Research Objectives
1. Predicting the impact of physical, climatic and traffic factors on bridge damage
2. Prioritizing the effective factors in the critical damages of bridges
Statistical Population
The statistical population of this research includes all concrete road bridges of 5 main axes of Zanjan province with a length of above 5 meters, including 384 bridges.
Data collection method
In this study, the researchers utilized the databases of Zanjan Road Maintenance and Transportation Organization, as well as the statistical yearbook of the Meteorological Organization for the year 2019. These sources were selected due to their relevance to the study's type, purpose, subject, and the characteristics of the statistical population under investigation. The information gathered from these databases played a crucial role in conducting the research.
Model inputs and outputs
In the previous sections, it was mentioned that the measurement of bridge damage is based on the Iranian model, which incorporates structural damage and operation indicators. These indicators are obtained through the observations of inspectors and calculations, serving as the variables in the model. When selecting model inputs, the findings of other researchers such as Morcous, Li, and Lu, who have studied factors influencing the damage of concrete bridges, have been utilized. Naturally, among the numerous factors, only those for which data could be collected and validated in the statistical population have been considered.
Consequently, three sets of data can be employed to determine the efficiency of bridges based on the output of structural damage and operation indicators. These three groups consist of climatic factors (e.g., number and amount of rainy and snowy days, number of frosty days, average daily temperature difference, intensity and acidity of rain and snow, salt concentration used in snow clearance and de-icing operations), traffic factors (e.g., volume of traffic, heavy vehicle traffic, tonnage crossing the bridge, speed of crossing the bridge, number of vehicle collisions with the bridge deck and supports), and maintenance factors (e.g., frequency and types of cross-sectional and major repairs, maintenance cost). Additionally, physical factors such as bridge length, largest span length, bridge width, and bridge height are taken into account.

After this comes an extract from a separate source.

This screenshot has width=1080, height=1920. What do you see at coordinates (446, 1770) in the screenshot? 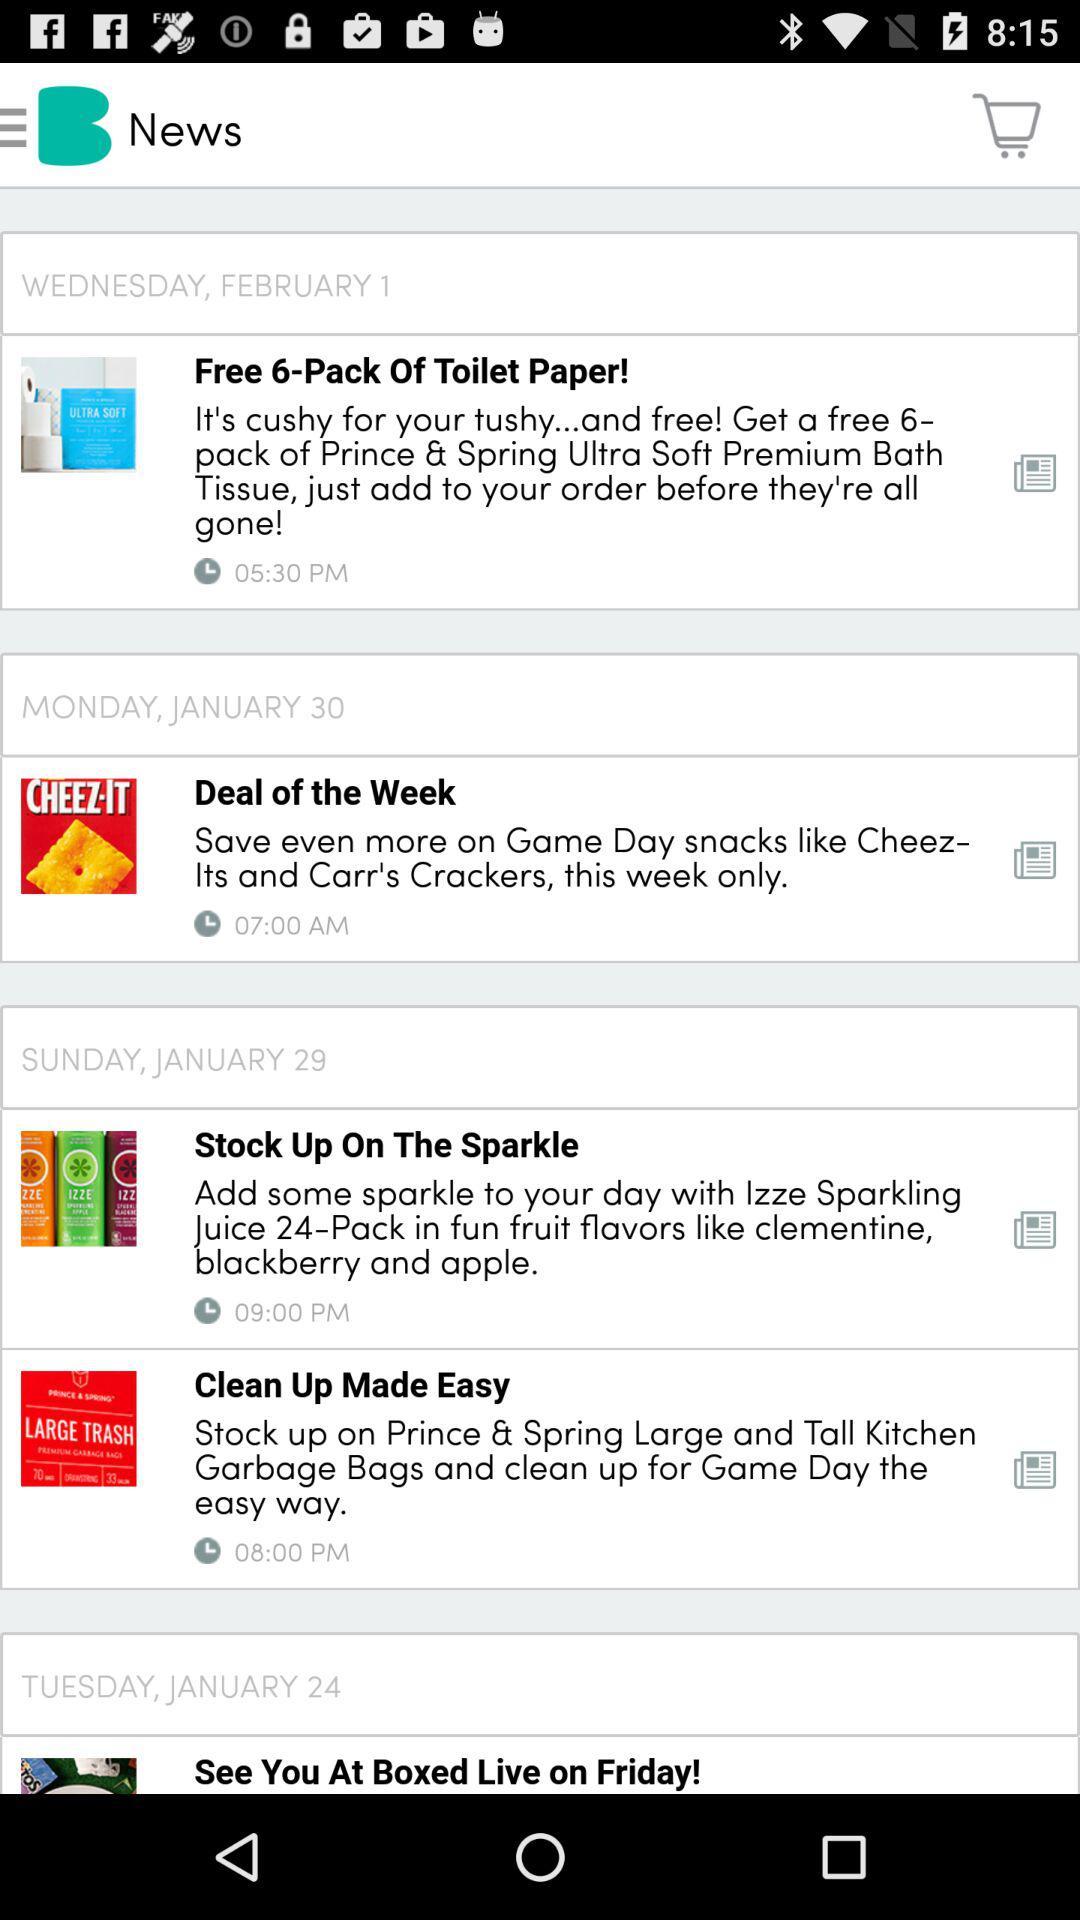
I see `the see you at item` at bounding box center [446, 1770].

Unfortunately, there was insufficient information regarding accidents that occurred on bridges, as well as maintenance records and related costs in the provincial road maintenance and transportation organizations. As a result, data from the provincial road accident registration system (Provincial Roads Management Center), intelligent road traffic system, and meteorological systems in the area of bridges, along with important physical characteristics affecting structural damage, were extracted and used as model data after validation and correction. In the following section, we will examine the inputs and outputs utilized in the model. (Table 2)
a. Model input
Meteorological and Climatic Information:
(Sources: Reports from the General Directorate of Meteorology of Zanjan Province and the Road Incident Registration System of the Road Maintenance and Transportation Organization of Iran)

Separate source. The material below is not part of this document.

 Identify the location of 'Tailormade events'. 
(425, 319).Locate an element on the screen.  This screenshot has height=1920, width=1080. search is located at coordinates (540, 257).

Input 1: Number of Axial Snowfalls
- Definition: The number of times snowfall has been reported on the mentioned axis section during the year, based on reports from the Road Management Center.
Input 2: Number of Axial Rains
- Definition: The number of times rain has been reported on the mentioned axis section during the year, based on reports from the Road Management Center.
Input 3: Amount of Rainfall (ml)
- Definition: The total amount of rain and snowfall on the mentioned axis section during the year, according to reports from the Road Management Center.
Input 4: Number of Frosty Days
- Definition: The number of days with frost in the bridge area, based on reports from meteorological stations near the bridge.
Input 5: Number of Days of Snowfall
- Definition: The number of days with snowfall in the bridge area, according to reports from meteorological stations near the bridge.
Input 6: Average Snowfall/Amount of Rainfall (ml)
- Definition: The average snowfall or rainfall in the bridge area, based on reports from meteorological stations near the bridge.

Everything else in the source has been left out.